Brandon Jennings believes that he has a bright future in the NBA.
The Detroit Pistons point guard just doesn’t know when or where.
The 25-year-old was playing the best basketball of his career last January when he tore his Achilles playing in, of all places, Milwaukee. Jennings was in his second season with the Pistons after being traded away from the Bucks, but things were finally going well.
Now he doesn’t know when he’ll be back, and how he’ll fit into a team that’s now paying Reggie Jackson $16 million a year to play his position.

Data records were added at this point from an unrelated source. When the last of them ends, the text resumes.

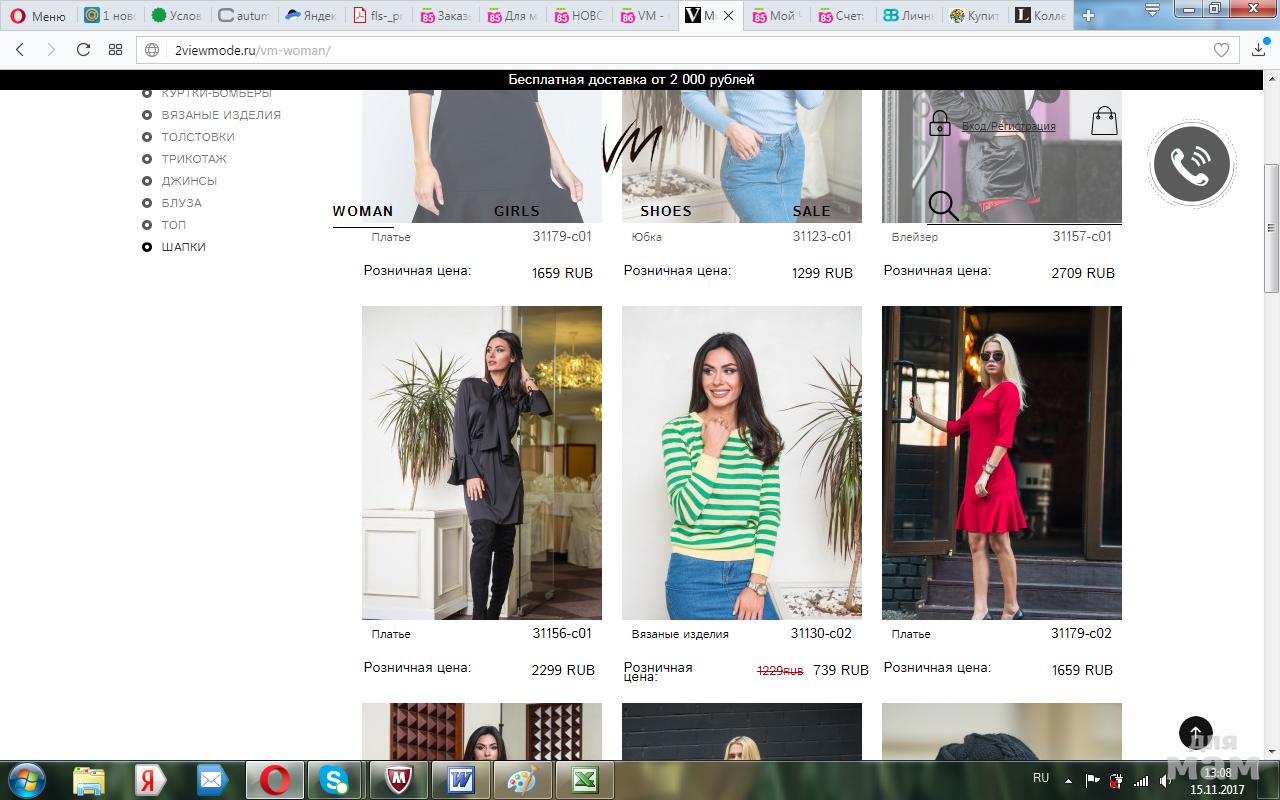Click the magnifying glass search icon
1280x800 pixels.
(942, 205)
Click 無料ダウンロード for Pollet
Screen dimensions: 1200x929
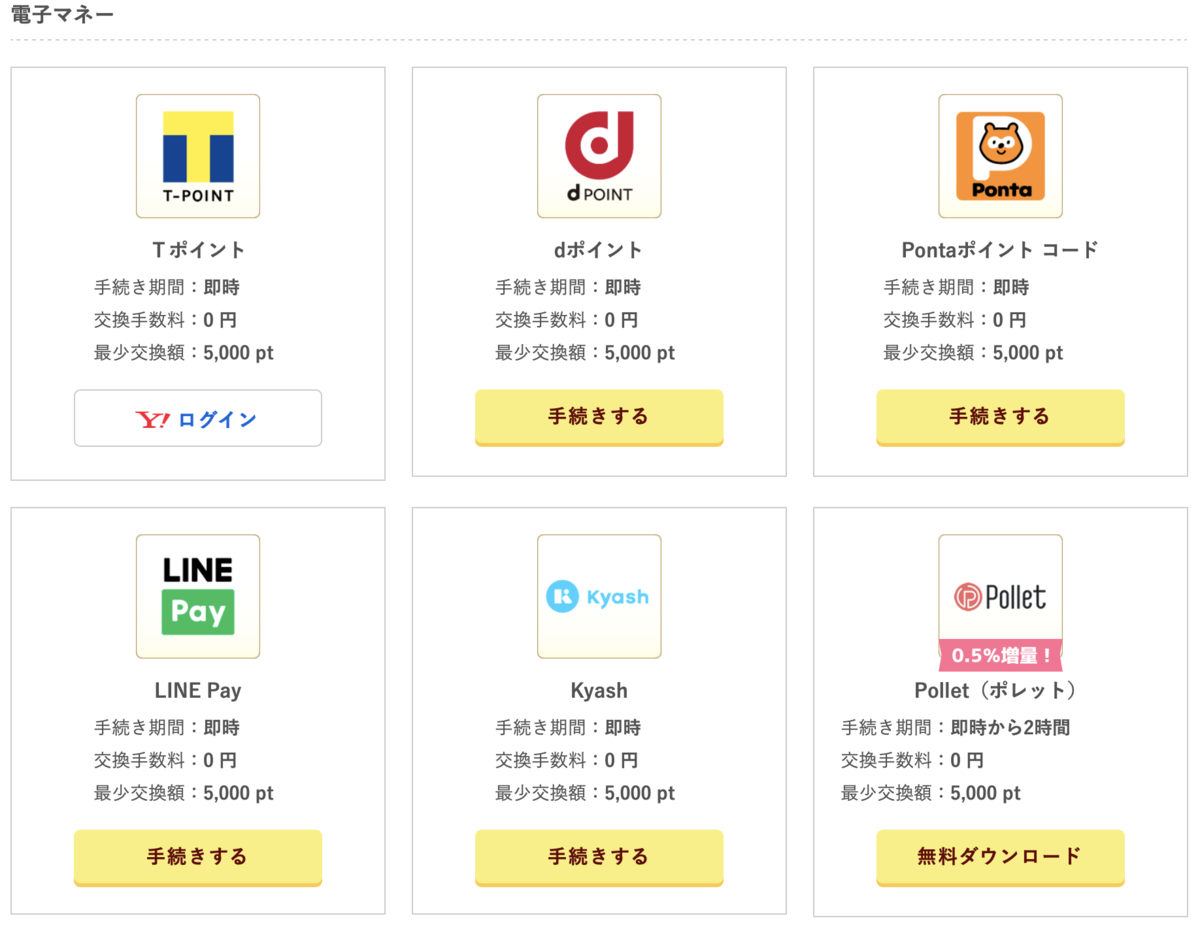click(1000, 858)
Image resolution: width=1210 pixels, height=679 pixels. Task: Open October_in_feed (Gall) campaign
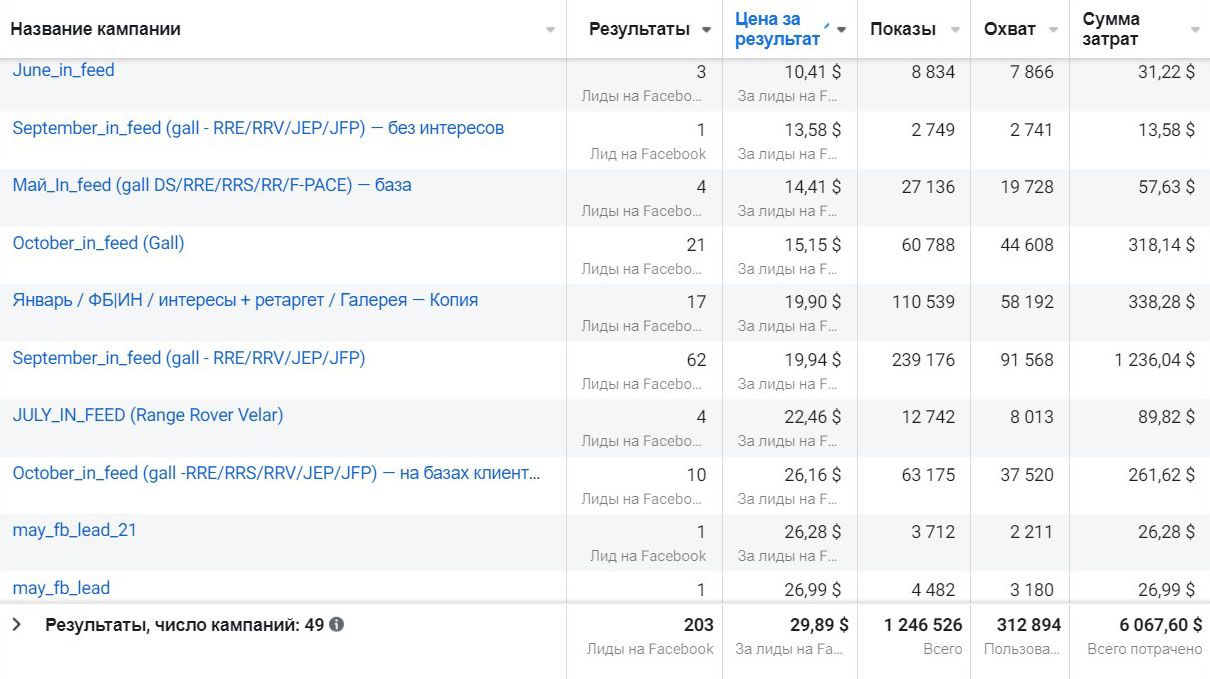[x=98, y=243]
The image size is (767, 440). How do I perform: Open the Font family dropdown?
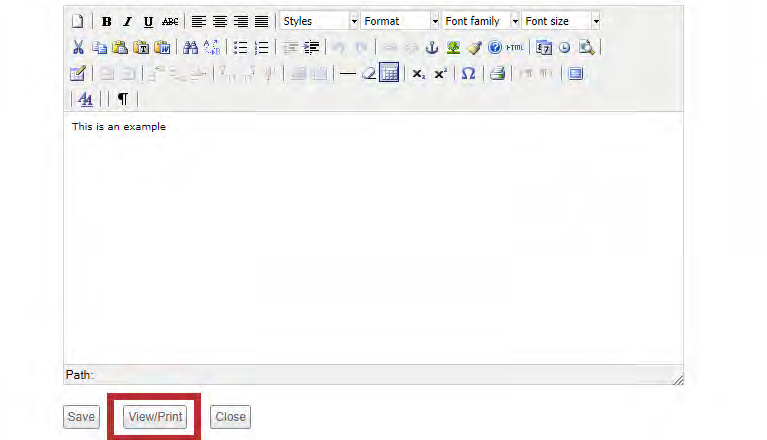click(480, 21)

“Bringing in Reggie was smart, because I’m supposed to be out, really, for nine months, and they needed a point guard,” he told a CSN podcast. “My main thing is to get healthy. If I have to come off the bench and be the sixth man or whatever, I’m fine with that. I just want to play basketball again.”
Jennings and Josh Smith were Joe Dumars’s two big acquisitions for the 2013-14 season, but their styles didn’t mesh at all, and the fourth quarter of close games often turned into both of them trying to take over games while their teammates stood and watched.
That didn’t change in Stan Van Gundy’s first year, but Van Gundy got sick of it in a hurry. At Christmas, with the Pistons at 5-23, he waived Smith, meaning the team would have to eat most of his contract.
Everything changed at that point. The Pistons won 12 of their next 15 games, including road wins against Cleveland, San Antonio, Dallas and Toronto, and with two of the three losses coming to Atlanta. In less than a month, they’d gone from one of the league’s biggest jokes to a serious contender for an Eastern Conference playoff spot.
Jennings was the star of the surge, averaging 20.0 points and 7.2 assists while turning the ball over less than twice a game. He put an exclamation point on the run on Jan. 21, putting up 24 points and 21 assists in a win over Orlando – the first 20/20 by a Pistons point guard since Isiah Thomas.
It all came crashing to a halt on Jan. 24, when Jennings cleanly tore his Achilles in a non-contact injury in Milwaukee. Jennings headed to rehab, and Detroit’s playoff chances slipped away. They went 15-24 the rest of the season, and could never put together a sustained run for the eighth spot.
However, they also did something that changed Jennings’s future. At the trade deadline, the Pistons acquired Jackson from Oklahoma City, and in 27 games, he averaged 17.6 points and 9.2 assists, including a 20-20 game of his own.
With Jennings facing an uncertain future, the Pistons had to lock up Jackson – a restricted free agent – but Van Gundy stunned the league by giving him a five-year, $80 million deal.
Jennings knows that means that he’s no longer the point guard of Detroit’s future, and trade rumors are already circulating as to where he’ll end up when he’s healthy.
At the moment, though, he’s only focused on returning to the point where Van Gundy will have to make decisions about him, both as the team’s president and coach.
“I’m going to come back when I’m ready,” he said on the podcast. “I don’t know if I’ll be ready for training camp – I don’t know for sure. I’m definitely going to take my time through training camp and the preseason.
“I probably won’t be back to myself until at least around December, that’s for sure.”